-------- RECORDS PROVIDED --------
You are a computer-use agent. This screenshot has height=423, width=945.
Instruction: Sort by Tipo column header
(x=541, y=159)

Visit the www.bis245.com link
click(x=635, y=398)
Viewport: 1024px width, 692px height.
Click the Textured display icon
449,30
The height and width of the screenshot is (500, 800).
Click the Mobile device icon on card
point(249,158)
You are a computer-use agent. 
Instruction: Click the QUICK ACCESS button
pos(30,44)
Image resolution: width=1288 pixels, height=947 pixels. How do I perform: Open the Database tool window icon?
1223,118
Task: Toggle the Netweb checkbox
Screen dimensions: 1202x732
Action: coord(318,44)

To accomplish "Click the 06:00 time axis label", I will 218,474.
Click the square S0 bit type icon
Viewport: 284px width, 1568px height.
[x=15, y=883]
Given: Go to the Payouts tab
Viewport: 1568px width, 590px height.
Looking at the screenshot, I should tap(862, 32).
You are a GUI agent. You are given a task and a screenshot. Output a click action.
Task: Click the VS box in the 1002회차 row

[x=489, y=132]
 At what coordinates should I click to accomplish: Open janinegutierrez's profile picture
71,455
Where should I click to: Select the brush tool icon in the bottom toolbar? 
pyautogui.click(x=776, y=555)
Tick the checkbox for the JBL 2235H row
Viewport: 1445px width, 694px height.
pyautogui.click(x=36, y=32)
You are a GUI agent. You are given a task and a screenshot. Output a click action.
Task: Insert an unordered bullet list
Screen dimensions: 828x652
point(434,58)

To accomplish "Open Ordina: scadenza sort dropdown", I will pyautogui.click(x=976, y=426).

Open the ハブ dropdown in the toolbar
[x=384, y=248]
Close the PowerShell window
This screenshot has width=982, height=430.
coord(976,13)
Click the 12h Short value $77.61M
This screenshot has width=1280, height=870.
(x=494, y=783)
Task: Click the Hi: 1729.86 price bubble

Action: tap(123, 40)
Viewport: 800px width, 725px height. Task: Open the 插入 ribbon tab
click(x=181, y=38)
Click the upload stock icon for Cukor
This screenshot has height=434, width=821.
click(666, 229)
--------
### [PROBLEM TO SOLVE]
All of the material above should be repeated exactly.

### [TASK OUTPUT]
You are a computer-use agent. This screenshot has height=423, width=945.
Instruction: Sort by Tipo column header
(x=541, y=159)

Visit the www.bis245.com link
click(x=635, y=398)
Viewport: 1024px width, 692px height.
Click the Textured display icon
449,30
The height and width of the screenshot is (500, 800).
Click the Mobile device icon on card
point(249,158)
You are a computer-use agent. 
Instruction: Click the QUICK ACCESS button
pos(30,44)
Image resolution: width=1288 pixels, height=947 pixels. How do I perform: Open the Database tool window icon?
1223,118
Task: Toggle the Netweb checkbox
Screen dimensions: 1202x732
Action: coord(318,44)

To accomplish "Click the 06:00 time axis label", I will 218,474.
Click the square S0 bit type icon
Viewport: 284px width, 1568px height.
[x=15, y=883]
Given: Go to the Payouts tab
Viewport: 1568px width, 590px height.
Looking at the screenshot, I should tap(862, 32).
You are a GUI agent. You are given a task and a screenshot. Output a click action.
Task: Click the VS box in the 1002회차 row

[x=489, y=132]
 At what coordinates should I click to accomplish: Open janinegutierrez's profile picture
71,455
Where should I click to: Select the brush tool icon in the bottom toolbar? 
pyautogui.click(x=776, y=555)
Tick the checkbox for the JBL 2235H row
Viewport: 1445px width, 694px height.
pyautogui.click(x=36, y=32)
You are a GUI agent. You are given a task and a screenshot. Output a click action.
Task: Insert an unordered bullet list
Screen dimensions: 828x652
point(434,58)

To accomplish "Open Ordina: scadenza sort dropdown", I will pyautogui.click(x=976, y=426).

Open the ハブ dropdown in the toolbar
[x=384, y=248]
Close the PowerShell window
This screenshot has width=982, height=430.
coord(976,13)
Click the 12h Short value $77.61M
This screenshot has width=1280, height=870.
(x=494, y=783)
Task: Click the Hi: 1729.86 price bubble

Action: tap(123, 40)
Viewport: 800px width, 725px height. Task: Open the 插入 ribbon tab
click(x=181, y=38)
Click the upload stock icon for Cukor
This screenshot has height=434, width=821.
click(666, 229)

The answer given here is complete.